The Tale Of The Princess Kaguya
Time Out says
This is the anime swansong of Studio Ghibli co-founder Isao Takahata, who has never acquired the international renown enjoyed by his more prolific partner, Hayao Miyazaki. ‘The Tale of the Princess Kaguya’ probably won’t change that. It’s a delicate, muted film, steeped in Japanese folklore and a tad too odd for the mainstream.
It’s based on an age-old tale of a Thumbelina-like mythical human who is raised by peasants, blossoms into a beautiful princess and moves to the imperial court.

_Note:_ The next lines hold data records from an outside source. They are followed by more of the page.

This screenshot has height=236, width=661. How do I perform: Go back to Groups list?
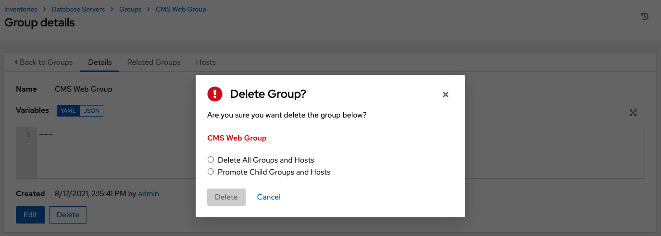click(x=43, y=62)
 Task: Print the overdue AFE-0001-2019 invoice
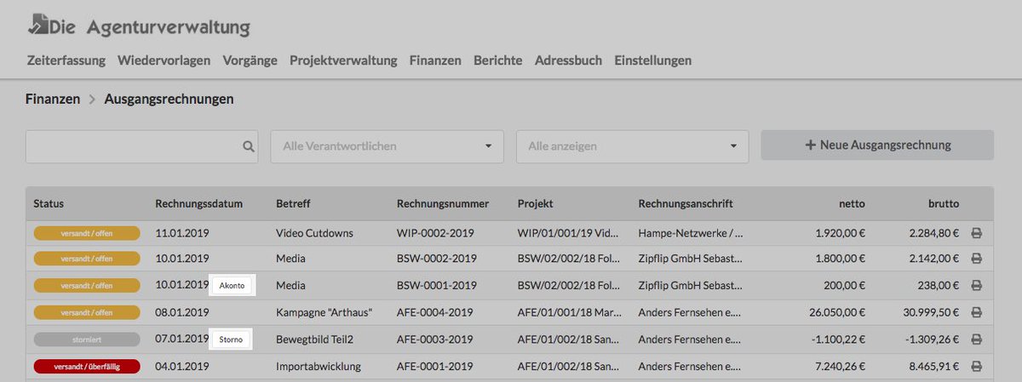click(x=976, y=367)
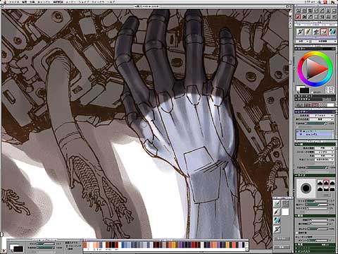Toggle the checkbox in the bottom property bar
This screenshot has height=254, width=338.
[x=68, y=248]
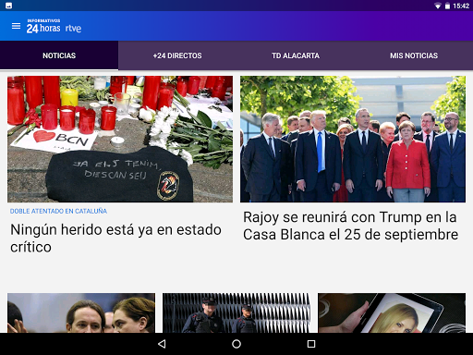Screen dimensions: 473x355
Task: Switch to the +24 DIRECTOS tab
Action: point(177,55)
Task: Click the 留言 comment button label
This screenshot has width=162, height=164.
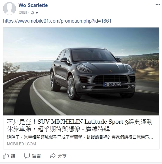Action: (x=36, y=156)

Despite this mythological source material, the film doesn’t do zany magical creatures and bravura fantasy set pieces of the kind seen in Miyazaki’s ‘Spirited Away’. Instead, it plays out as a wistful, slow-burning romance, underscored with a streak of social satire and animated in exquisitely subtle pastels and watercolours. Drama only erupts in a midway dream scene, which ranks among the most startling sequences in the Ghibli catalogue. Takahata stays faithful to the idiosyncrasies of the folk tale, and the story’s longueurs may alienate kids.
Notwithstanding the fairytale set-up, this is not exactly a children’s film. ‘Kaguya’ demands patience and open-mindedness. In return, it offers an achingly nostalgic meditation on what it means to love, age and depart from this world with dignity. A fitting farewell.